Inside Moderna Museet something strange has happened. Except for a few security guards, the whole building appears to be empty. The only sound I hear is that of my own steps, the soles of my shoes against the stone floor. After a few unsuccessful attempts I manage to slid past the information counter and into the collection. Suddenly a shadow approaches, there’s a monster over there near the Matisse. I need a weapon. Killing is what’s called for here.

No, it isn’t reality, it is Moderna Museet in the shape of a computer-based action game: Museum Meltdown, a new work by Tobias Bernstrup and Palle Torsson based on the 3D computer game Half-Life. It offers the visitors to Moderna Museet an opportunity to move around a virtual version of the museum. But anyone planning on taking a peaceful stroll around familiar surroundings will do best in leaving the joystick or mouse over to someone else. For, just as Half-Life, Museum Meltdown is a game of survival. The trick is to shoot first, before the monsters lurking among the Picassos, Rauschenbergs and Matisses end up making mincemeat of you. That a few works of art are destroyed in the process can’t be helped.

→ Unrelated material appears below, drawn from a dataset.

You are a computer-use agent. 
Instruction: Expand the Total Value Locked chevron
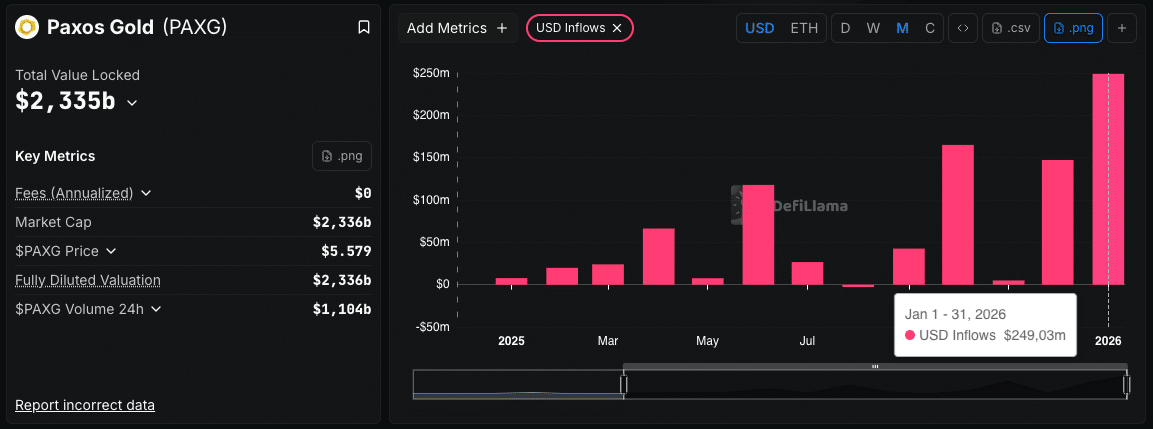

Moderna Museet has been rebuilt inside a computer with the building blocks that Half-Life were constructed from. It could be described as a sort of simplified architect program, and it works very well for the construction of 3D environments such as this one. In order to portray the interiors of Moderna Museet as closely as possible, Bernstrup and Torsson have studied the blueprints of the museum, and photographed walls, floors, ceilings, and (obviously) also the works of art in the collection. Then, an architectural skeleton was created in the computer and dressed in the photographs of the museum interiors. As a result, the player of the game moves around a version of Moderna Museet that he or she can recognise as Rafael Moneo’s – but still not.

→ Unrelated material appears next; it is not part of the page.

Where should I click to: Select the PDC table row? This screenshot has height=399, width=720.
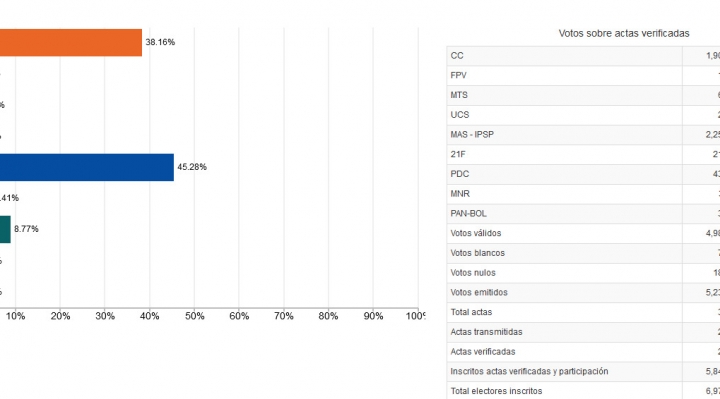tap(583, 174)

In the virtual exhibition halls the player controls his movements with the keys of the computer keyboard, and the training you have in these kinds of walks will normally be decisive for your survival. In the game. And if you ask the guards what to do they reply in a thick American accent that you should get out of there. They are probably friendly, but they are not very helpful. Instead, the player should rely on weapons. And there’s plenty of it if you look around, in the library for instance. Handguns, crowbars or grenades – just pick your favourite. Blood squirts on the walls and the floors when I finally hit a monster. The next moment, I am the one who gets killed. But all I have to do is to start a new life and return to the battle. In the world of the computer games, resurrection is completely normal.

What I as a visitor am doing inside this virtual Moderna Museet all alone is rather unclear. In any event, it’s not to look at art. In the original version of Half-Life, the player’s task is to find out what has been going on at the Black Mesa Research Facility, where secret genetic experiments are taking place. In that game, it is obvious that the monsters are the result of an experiment gone wrong. At Moderna Museet, no-one seems to know where they came from. Perhaps some kid kneaded them in the workshop? Or is the goat the keeper of the secret?

In any case, Bernstrup and Torsson make sure that we get a big adrenaline boost. And once we’ve run ourselves exhausted through the virtual rooms, and had our share of gunfights, we can stroll quietly down the halls of the real Moderna Museet. But didn’t something just move over there next to The Dying Dandy?